Bob Dylan, Eric Clapton y Jimmi Hendrix jugaron un papel importante en la difusión del blues tradicional entre los jóvenes en los años sesenta, pero ninguna banda de rock estuvo más atenta a lo que ocurría en el sur de Estados Unidos que los Rolling Stones. Cuando Keith Richards se encontró con su amigo de la infancia, Mick Jagger, en 1961, durante un viaje en tren, Mick llevaba un disco de Muddy Waters y lo escucharon durante todo el día. Se inspiraron en una canción de Waters, “I Can’t Be Satisfied” (Nada me satisface) para crear su mayor éxito, “I Can’t Get No”, y grabaron muchos temas que el bajista Willie Dixon compuso para Waters, luego convertidos en himnos del rock. Asistieron encandilados a los recitales de Waters en Londres, en 1958, y cuando viajaron a Estados Unidos en el 64 intentaron grabar en los estudios de los hermanos Chess, que habían lanzado a Waters, pero fueron subestimados. Guiados por la misma admiración hasta Chicago, los Beatles no tuvieron mejor suerte. Los Rolling conocían los antiguos temas del sacerdote Robert Wilkins y grabaron sus canciones, también las de Fred Mc Dowell y de muchos otros bluesmen del Mississippi; tocaron con John Lee Hooker, a quien reconocieron como responsable de su evolución sonora, con Howlin’ Wolf y B B King en muchos escenarios.

**Material proporcionado**
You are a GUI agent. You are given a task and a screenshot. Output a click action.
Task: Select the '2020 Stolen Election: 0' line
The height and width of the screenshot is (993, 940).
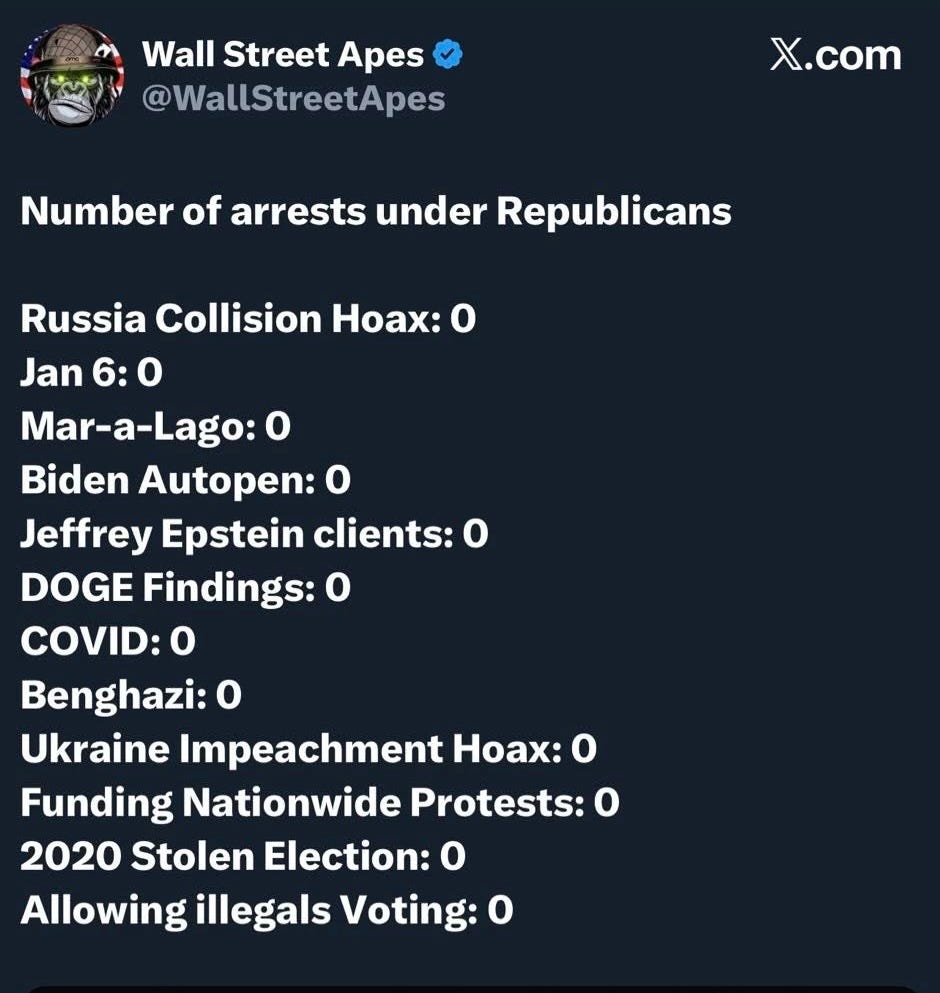(x=243, y=856)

**Tareas**
(1) Enumera todos los músicos con los que, según el fragmento sobre los Rolling Stones y el blues, los Rolling Stones tocaron en escenarios.
(2) Prosigue el fragmento sobre los Rolling Stones y el blues a partir de su última oración.

**Respuestas**
(1) John Lee Hooker, Howlin' Wolf y B B King.

(2)
Muchas bandas de rock –Led Zeppelin, Jim Morrison y los Doors, Rod Stewart, Tom Waits, Jeff Beck, entre otros– incluyeron en sus repertorios las viejas canciones, y una nueva oleada de investigadores regresaron al sur en busca de testigos y sobrevivientes. Hallaron a Ishmon Bracey en Jackson, convertido en reverendo, pero se negó a regresar a la escena del blues. Pocos meses después encontraron a John Mississippi Hurt en el perdido pueblo de Avalon, también a Buka White, a quien Alan Lemox había grabado en la prisión de Parchman en 1940, a Son House, y a Skip James. Todos superaban los 60 años y apenas podían creer que el mundo volviese a buscarlos por segunda vez. Los jóvenes de las universidades y festivales de rock se enamoraron de estos viejos bluesmen que subían al escenario con sus guitarras acústicas y hacían maravillas. Algunos mostraban signos de un deterioro físico que desaparecía durante las interpretaciones, y si apenas comprendían el fervor de los jóvenes, aceptaron el tardío reconocimiento como otra forma de la fatalidad. Son House no se convirtió en predicador, pero antes de tocar su guitarra en un escenario advertía a los muchachos que debían escuchar su música bajo su propia responsabilidad, y asumir los riesgos. Murió alcoholizado sobre la nieve.

El furor duró unos pocos años y los viejos se fueron a la tumba mientras Hooker, Waters y B B King llevaban al blues más lejos de lo que habían soñado nunca.

CODA. Junto al minucioso relato de la evolución del blues, Ted Gioia traza la historia de los investigadores que sumaron sus esfuerzos en distintas oleadas, y de los grandes y pequeños sellos discográficos que jugaron un papel relevante. Es un complejo y apasionante mosaico de ambiciones académicas y comerciales, no exento de aventuras, mezquindades y paradojas. Reúne Gioia las condiciones del músico y del crítico, tiene una mirada antropológica, y por sobre todas las cosas, su libro está muy bien escrito.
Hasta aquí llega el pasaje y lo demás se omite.